Directive: Write out the records below word for word, leaving out the pictures.

[Given entries start]

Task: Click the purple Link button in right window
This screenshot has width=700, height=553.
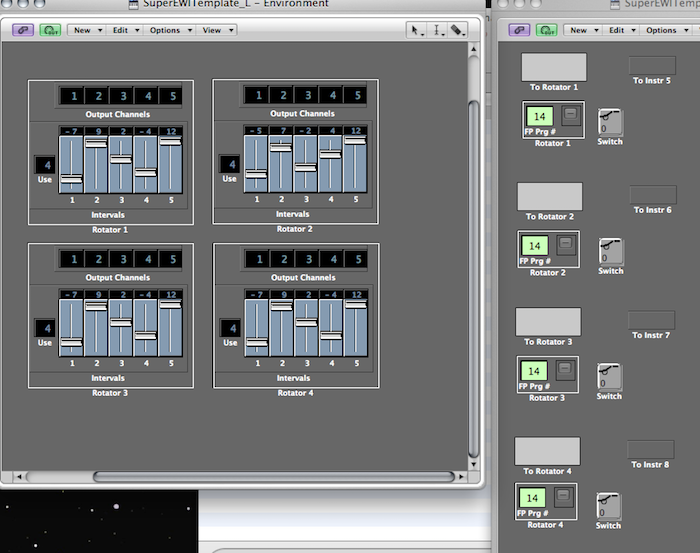Action: (x=519, y=30)
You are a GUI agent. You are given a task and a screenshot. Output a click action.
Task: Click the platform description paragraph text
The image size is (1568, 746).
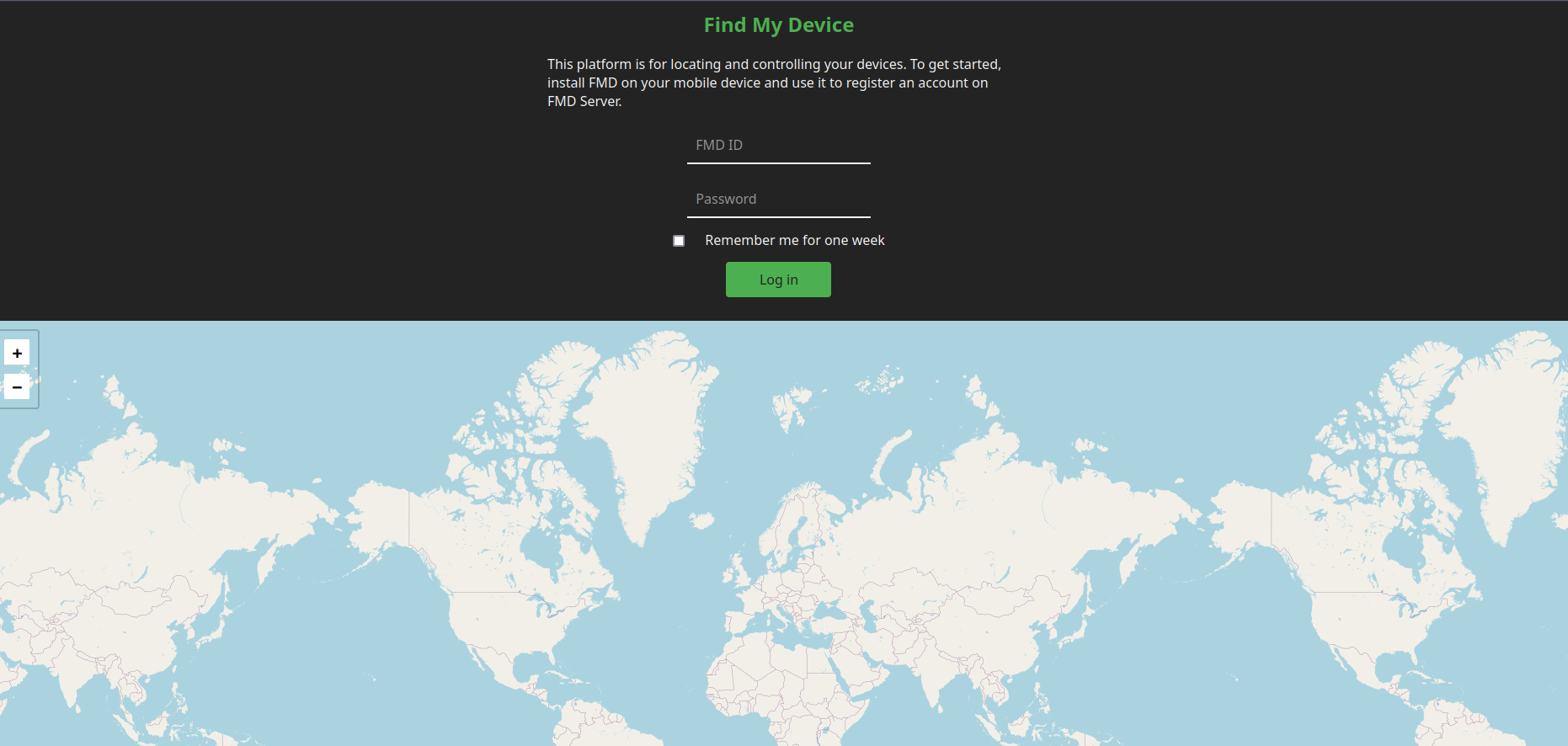(x=773, y=83)
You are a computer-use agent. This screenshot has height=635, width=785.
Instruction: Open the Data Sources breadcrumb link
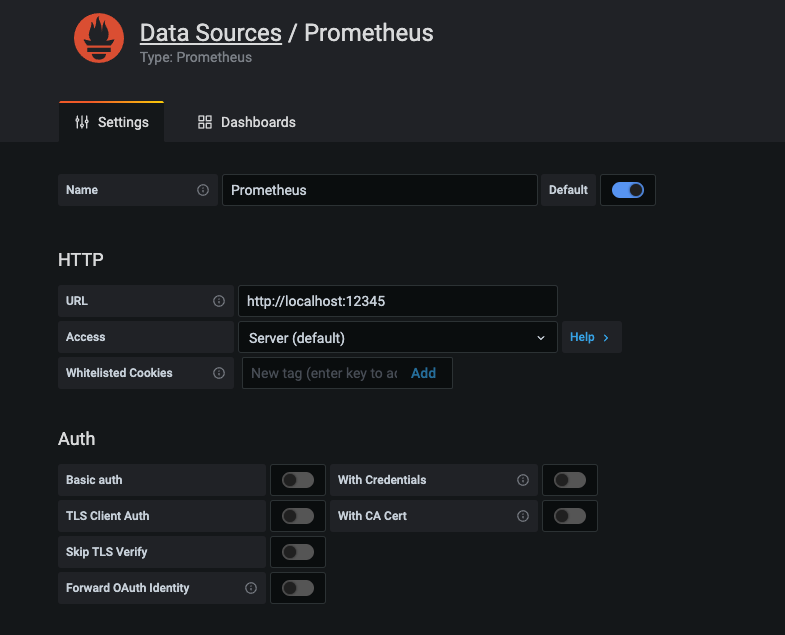point(210,33)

[Given entries end]

Output for this task:
Task: Click the purple Link button in right window
This screenshot has width=700, height=553.
Action: (x=519, y=30)
You are a GUI agent. You are given a task and a screenshot. Output a click action.
Task: Click the platform description paragraph text
The image size is (1568, 746).
(x=773, y=83)
You are a computer-use agent. This screenshot has height=635, width=785.
Instruction: Open the Data Sources breadcrumb link
point(210,33)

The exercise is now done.